Data processing and screening of anoikis-related DEGs

Differentially expressed genes (DEGs) between patients with MPNs and healthy controls were identified in GSE136335 dataset via the “limma” R package (Gentleman, 2005), the cutoff for adjustment: p-value <0.05 and FC (fold change) > 1.5. The “ggplot2” R package (Ito and Murphy, 2013) was used to visualize the DEGs into a volcano map, while the “pheatmap” R package (Szekely and Rizzo, 2005) was used to cluster the anoikis-related DEGs. The intersection between DEGs and ARGs was visualized by the Veen plot.

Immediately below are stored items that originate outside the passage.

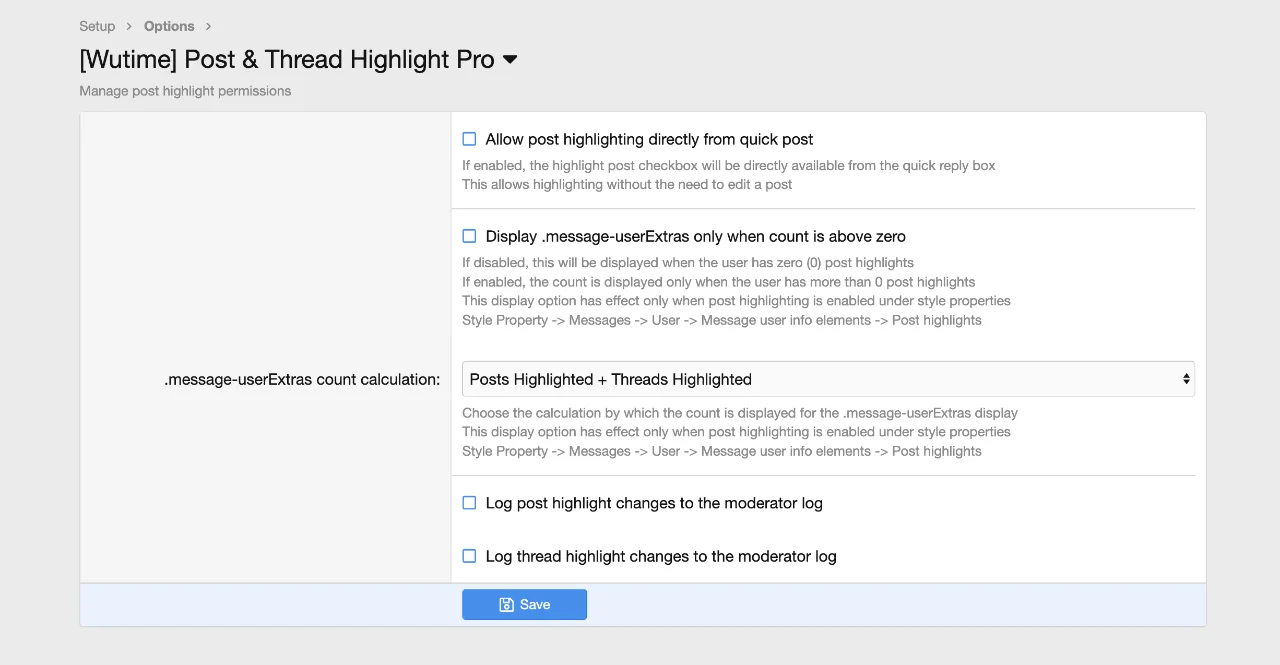Tick the Display .message-userExtras checkbox
This screenshot has width=1280, height=665.
(469, 236)
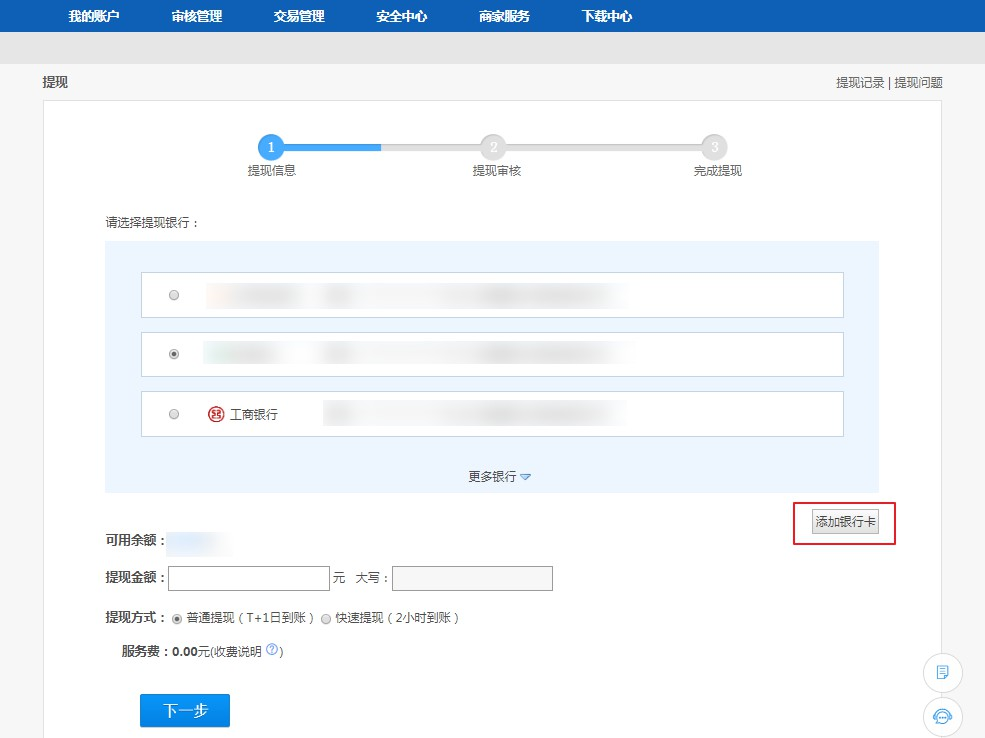Go to 安全中心 menu
Screen dimensions: 985x738
(402, 16)
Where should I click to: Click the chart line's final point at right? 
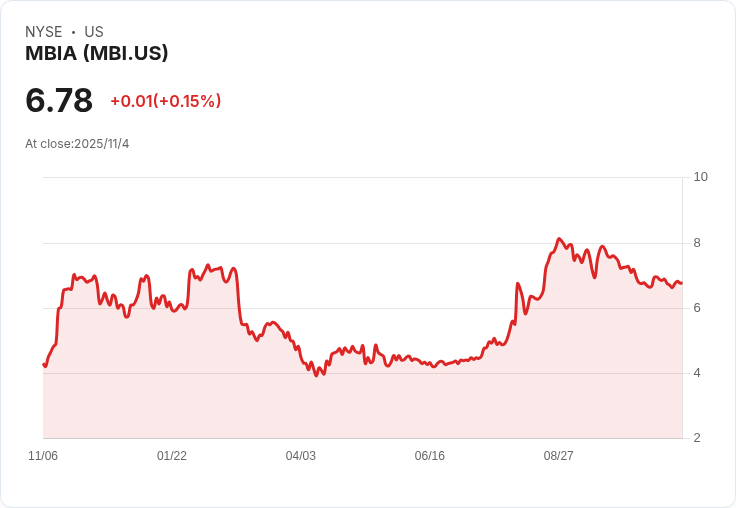pyautogui.click(x=681, y=283)
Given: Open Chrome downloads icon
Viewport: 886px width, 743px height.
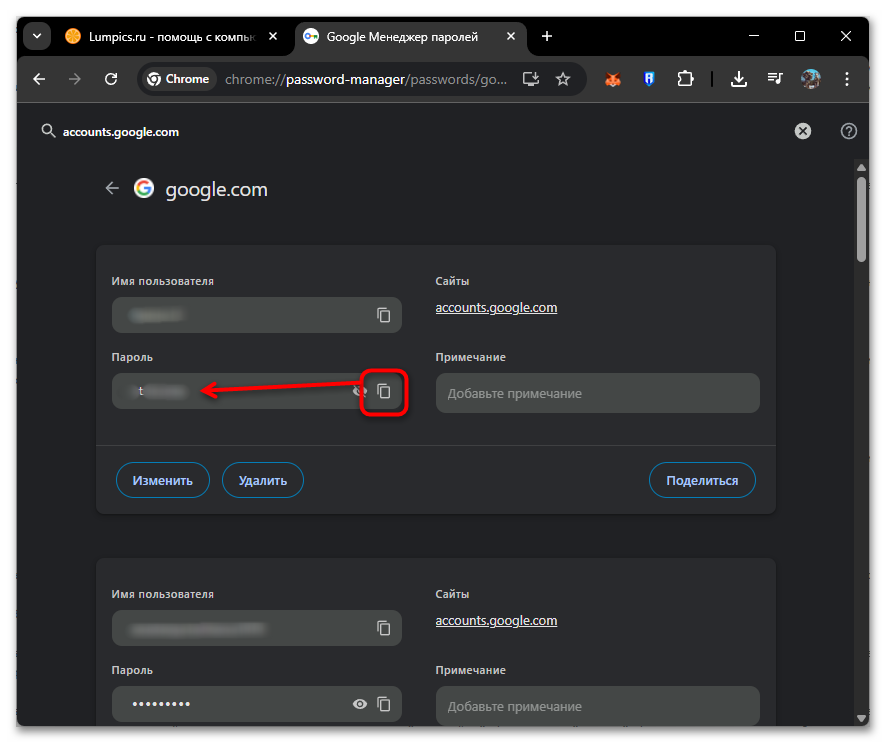Looking at the screenshot, I should point(739,79).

Functional enrichment analysis and protein-protein interaction network analysis of anoikis-related DEGs.

Gene Ontology (GO) and Kyoto Encyclopedia of Genes and Genomes (KEGG) enrichment analyses of anoikis-related DEGs were performed by using “clusterProfiler” R package (Wu et al., 2021). GO analysis is important to explore the biological functions, consisting of three subtypes, including biological process (BP), cellular component (CC), and molecular function (MF) (Ashburner et al., 2000). KEGG analysis is used to explore potential pathways (Kanehisa and Goto, 2000) The STRING online website (https://string-db.org/) was to conduct the protein-protein interaction (PPI) network analysis of anoikis-related DEGs. The results of STRING were imported into Cytoscape (version 3.7.2), and the hub genes was extracted by using the cytoHubba plugin. Finally, top five genes were selected with the highest scores (Degree algorithm) in the network as hub genes.

Mouse model

Animal experiments were approved by the Central South University, Changsha, Institutional Animal Care and Use committee. Animals were maintained a 12:12 h light/dark cycle with a temperature-controlled specific pathogen free (SPF) environment. 8-wk-old male mice were used in this study. For analyses in the Jak2V617F bone marrow transplantation (BMT) model, experiments were performed in strict adherence to China laws for animal welfare. This study was approved by the Ethics Committee of The Second Xiangya Hospital of Central South University (20220247).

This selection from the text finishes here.